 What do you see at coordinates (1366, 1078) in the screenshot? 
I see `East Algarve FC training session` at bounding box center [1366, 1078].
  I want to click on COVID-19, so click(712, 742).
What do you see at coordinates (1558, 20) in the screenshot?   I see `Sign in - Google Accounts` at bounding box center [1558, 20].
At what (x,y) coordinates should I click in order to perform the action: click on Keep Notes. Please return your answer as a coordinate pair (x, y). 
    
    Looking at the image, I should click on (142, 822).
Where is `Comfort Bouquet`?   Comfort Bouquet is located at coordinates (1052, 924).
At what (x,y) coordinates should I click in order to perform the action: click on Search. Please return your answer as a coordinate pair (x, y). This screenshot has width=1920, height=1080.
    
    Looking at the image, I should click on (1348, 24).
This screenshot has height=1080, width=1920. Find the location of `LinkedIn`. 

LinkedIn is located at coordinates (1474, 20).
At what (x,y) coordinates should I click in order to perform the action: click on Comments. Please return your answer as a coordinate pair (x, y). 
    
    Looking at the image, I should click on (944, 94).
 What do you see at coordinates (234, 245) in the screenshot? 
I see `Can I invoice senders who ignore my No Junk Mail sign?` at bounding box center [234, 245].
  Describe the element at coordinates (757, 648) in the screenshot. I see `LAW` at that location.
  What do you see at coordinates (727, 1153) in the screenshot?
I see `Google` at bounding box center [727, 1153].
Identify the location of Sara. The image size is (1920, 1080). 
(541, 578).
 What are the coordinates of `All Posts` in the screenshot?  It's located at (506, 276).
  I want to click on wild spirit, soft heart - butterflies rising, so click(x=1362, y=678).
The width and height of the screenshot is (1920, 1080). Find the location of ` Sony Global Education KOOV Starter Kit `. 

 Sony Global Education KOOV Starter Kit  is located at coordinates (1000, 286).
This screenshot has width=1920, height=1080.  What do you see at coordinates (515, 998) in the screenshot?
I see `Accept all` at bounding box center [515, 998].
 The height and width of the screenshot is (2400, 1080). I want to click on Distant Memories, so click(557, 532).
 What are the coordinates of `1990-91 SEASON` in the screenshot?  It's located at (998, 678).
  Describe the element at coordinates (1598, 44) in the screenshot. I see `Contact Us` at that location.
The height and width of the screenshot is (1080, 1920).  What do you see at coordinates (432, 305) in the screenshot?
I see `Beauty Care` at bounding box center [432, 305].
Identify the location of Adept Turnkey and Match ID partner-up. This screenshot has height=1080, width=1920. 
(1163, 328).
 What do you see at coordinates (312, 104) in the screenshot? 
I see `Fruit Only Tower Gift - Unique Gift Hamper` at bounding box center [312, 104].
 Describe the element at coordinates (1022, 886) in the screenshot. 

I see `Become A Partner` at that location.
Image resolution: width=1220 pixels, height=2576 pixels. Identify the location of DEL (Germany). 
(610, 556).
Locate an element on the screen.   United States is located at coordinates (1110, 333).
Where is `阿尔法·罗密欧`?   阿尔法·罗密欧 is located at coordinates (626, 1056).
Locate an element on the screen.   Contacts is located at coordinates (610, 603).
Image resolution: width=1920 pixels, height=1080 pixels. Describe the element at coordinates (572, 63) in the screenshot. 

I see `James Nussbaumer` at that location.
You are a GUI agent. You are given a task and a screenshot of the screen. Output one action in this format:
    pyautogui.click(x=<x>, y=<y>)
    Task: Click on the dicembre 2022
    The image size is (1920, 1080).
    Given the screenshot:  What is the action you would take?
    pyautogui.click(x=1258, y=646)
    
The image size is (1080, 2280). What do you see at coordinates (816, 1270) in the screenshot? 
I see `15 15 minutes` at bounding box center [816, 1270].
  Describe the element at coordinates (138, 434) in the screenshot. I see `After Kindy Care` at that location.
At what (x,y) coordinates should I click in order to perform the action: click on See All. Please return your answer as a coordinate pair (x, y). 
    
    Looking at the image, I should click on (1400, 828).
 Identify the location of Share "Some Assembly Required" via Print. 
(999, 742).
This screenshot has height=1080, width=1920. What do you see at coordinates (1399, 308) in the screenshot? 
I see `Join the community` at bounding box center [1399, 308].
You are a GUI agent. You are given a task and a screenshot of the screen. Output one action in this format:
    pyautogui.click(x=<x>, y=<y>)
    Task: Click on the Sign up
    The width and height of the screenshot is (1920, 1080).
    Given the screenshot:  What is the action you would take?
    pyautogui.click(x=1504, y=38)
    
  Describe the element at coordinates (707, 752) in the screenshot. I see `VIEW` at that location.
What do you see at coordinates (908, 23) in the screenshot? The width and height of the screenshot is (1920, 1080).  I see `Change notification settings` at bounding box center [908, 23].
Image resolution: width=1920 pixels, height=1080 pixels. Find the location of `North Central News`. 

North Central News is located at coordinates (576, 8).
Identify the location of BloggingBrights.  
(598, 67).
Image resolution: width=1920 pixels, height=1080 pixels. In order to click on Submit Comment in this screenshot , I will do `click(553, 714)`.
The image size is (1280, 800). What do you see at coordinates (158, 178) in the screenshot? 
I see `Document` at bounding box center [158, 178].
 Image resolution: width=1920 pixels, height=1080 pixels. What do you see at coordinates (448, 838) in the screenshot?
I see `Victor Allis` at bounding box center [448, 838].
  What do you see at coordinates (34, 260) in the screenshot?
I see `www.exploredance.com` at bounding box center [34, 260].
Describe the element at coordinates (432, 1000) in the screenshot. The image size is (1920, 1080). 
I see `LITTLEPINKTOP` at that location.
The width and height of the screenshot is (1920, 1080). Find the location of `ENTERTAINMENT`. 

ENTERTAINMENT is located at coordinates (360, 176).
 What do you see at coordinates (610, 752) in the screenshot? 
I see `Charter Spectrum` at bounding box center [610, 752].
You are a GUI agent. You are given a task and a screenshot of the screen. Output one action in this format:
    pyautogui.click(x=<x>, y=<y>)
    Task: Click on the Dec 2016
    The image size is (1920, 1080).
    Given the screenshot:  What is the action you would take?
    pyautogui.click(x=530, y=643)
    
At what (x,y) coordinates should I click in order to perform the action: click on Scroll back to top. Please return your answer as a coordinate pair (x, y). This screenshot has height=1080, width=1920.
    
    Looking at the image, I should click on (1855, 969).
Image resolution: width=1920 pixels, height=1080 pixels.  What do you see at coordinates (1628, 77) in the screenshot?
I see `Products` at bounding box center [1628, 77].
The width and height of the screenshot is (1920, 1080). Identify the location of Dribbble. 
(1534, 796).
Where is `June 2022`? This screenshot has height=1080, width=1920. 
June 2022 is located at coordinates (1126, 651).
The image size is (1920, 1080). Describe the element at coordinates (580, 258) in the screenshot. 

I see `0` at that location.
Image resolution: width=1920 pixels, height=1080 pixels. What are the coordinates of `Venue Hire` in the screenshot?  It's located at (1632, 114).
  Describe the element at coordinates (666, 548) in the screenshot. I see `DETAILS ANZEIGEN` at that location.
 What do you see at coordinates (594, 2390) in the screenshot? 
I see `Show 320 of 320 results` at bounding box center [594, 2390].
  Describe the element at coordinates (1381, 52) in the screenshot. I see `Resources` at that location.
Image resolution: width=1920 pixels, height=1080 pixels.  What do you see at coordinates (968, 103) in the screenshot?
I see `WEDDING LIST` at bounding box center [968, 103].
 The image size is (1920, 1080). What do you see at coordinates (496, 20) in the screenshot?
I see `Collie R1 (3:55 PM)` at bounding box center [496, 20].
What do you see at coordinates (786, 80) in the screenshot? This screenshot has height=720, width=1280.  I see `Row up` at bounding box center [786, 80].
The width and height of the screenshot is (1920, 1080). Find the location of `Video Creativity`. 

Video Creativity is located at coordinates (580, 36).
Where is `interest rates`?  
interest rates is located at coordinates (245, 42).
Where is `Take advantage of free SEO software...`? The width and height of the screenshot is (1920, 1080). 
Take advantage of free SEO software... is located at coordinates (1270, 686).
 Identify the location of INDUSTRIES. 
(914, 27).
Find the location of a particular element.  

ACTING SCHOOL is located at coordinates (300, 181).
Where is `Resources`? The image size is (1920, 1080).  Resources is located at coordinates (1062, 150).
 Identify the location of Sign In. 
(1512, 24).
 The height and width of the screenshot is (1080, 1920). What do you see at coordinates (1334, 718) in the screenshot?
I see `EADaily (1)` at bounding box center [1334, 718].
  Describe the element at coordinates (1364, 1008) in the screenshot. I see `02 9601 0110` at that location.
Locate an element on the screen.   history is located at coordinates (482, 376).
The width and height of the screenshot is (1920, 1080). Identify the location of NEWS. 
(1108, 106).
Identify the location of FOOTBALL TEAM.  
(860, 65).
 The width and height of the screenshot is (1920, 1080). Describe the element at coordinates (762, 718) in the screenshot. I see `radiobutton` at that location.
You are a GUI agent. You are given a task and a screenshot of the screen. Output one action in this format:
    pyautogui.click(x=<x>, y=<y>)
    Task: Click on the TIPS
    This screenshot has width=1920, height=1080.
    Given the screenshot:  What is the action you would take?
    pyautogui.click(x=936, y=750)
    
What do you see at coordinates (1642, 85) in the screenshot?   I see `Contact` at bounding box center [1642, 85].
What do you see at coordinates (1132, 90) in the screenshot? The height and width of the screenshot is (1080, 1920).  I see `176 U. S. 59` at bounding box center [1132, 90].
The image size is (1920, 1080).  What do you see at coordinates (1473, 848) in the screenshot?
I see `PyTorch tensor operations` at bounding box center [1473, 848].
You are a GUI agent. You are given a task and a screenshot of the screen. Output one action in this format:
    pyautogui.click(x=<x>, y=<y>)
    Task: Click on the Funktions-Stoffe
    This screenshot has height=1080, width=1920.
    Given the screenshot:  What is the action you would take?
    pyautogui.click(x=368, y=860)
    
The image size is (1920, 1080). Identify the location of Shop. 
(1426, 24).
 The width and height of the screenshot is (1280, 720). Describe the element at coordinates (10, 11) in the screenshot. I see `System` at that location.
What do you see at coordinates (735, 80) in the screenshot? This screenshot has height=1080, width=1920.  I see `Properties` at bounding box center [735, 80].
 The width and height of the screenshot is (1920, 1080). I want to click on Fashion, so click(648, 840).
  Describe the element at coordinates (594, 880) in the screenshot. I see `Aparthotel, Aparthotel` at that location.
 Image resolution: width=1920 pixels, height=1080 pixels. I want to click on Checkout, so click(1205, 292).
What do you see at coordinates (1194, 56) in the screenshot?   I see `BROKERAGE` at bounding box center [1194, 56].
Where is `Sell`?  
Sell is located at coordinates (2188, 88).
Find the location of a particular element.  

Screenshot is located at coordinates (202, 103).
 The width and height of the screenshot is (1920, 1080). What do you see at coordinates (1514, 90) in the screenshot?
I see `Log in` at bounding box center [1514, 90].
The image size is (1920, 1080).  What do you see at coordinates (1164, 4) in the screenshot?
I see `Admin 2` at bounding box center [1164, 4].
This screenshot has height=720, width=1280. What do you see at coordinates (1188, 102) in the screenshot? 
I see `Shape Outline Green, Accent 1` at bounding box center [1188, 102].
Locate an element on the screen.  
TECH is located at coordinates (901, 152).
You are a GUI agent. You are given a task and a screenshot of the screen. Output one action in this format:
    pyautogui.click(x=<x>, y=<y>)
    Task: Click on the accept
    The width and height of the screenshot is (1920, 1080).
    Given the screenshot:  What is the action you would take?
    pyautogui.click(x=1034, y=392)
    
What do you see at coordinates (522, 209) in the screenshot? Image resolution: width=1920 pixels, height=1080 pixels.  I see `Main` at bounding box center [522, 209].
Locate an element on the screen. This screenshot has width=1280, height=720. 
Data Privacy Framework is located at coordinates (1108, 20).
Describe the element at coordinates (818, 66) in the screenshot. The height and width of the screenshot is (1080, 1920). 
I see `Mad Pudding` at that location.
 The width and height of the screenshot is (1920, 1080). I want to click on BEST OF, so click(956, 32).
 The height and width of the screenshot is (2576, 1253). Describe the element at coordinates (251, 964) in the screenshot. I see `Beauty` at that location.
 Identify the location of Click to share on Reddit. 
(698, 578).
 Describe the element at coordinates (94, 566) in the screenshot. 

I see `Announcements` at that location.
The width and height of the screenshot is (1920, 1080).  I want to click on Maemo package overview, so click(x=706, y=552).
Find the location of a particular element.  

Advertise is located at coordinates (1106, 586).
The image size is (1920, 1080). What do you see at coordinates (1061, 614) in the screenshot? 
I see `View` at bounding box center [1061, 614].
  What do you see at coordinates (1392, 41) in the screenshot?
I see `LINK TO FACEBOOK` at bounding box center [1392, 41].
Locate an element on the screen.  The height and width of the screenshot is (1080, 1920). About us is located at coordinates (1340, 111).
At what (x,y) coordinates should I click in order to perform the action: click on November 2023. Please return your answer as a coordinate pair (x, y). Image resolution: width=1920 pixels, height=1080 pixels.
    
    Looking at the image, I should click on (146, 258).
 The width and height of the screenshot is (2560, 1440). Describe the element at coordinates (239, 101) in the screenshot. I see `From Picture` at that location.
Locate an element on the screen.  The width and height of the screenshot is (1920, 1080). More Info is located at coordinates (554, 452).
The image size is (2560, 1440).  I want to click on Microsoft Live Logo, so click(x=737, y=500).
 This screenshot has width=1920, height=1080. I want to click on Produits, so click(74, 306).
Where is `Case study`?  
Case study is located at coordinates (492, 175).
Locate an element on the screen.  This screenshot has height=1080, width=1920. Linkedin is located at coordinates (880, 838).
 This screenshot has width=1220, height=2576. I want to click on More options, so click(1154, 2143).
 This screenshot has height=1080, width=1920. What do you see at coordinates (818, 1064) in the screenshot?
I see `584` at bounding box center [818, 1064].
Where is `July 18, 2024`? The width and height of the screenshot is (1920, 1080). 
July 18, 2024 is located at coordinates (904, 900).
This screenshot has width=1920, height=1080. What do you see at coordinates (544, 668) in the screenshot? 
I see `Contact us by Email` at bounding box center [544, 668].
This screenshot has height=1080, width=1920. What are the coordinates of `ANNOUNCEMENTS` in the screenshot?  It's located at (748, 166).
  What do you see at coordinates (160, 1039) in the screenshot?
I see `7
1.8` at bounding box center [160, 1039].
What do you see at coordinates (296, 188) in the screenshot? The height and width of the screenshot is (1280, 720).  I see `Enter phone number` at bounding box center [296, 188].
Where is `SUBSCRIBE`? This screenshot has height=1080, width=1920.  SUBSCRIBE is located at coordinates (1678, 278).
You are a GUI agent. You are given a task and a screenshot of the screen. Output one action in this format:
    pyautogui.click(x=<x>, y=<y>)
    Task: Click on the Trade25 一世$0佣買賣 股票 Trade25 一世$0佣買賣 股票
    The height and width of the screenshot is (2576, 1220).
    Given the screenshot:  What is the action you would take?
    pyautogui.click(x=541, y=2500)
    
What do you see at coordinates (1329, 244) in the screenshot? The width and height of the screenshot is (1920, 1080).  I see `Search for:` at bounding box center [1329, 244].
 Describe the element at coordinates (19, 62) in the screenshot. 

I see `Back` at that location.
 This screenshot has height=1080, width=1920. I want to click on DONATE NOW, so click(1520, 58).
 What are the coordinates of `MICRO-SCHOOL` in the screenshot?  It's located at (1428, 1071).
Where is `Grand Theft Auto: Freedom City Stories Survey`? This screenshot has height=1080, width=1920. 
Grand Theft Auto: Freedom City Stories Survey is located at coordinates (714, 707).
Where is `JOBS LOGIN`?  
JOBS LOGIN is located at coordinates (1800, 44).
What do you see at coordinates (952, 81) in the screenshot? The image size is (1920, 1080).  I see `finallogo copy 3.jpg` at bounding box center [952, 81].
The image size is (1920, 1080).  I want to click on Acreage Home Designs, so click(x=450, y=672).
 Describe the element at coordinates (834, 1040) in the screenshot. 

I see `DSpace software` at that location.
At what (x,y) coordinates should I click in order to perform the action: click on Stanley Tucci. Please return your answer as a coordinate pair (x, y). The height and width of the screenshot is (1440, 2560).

What is expected
Copy the items above word for word, starting at the line that contains "What do you see at coordinates (1558, 20)" and ending at the line that contains "coordinates (1052, 924).".

The result
What do you see at coordinates (1558, 20) in the screenshot?   I see `Sign in - Google Accounts` at bounding box center [1558, 20].
At what (x,y) coordinates should I click in order to perform the action: click on Keep Notes. Please return your answer as a coordinate pair (x, y). 
    
    Looking at the image, I should click on (142, 822).
Where is `Comfort Bouquet`?   Comfort Bouquet is located at coordinates (1052, 924).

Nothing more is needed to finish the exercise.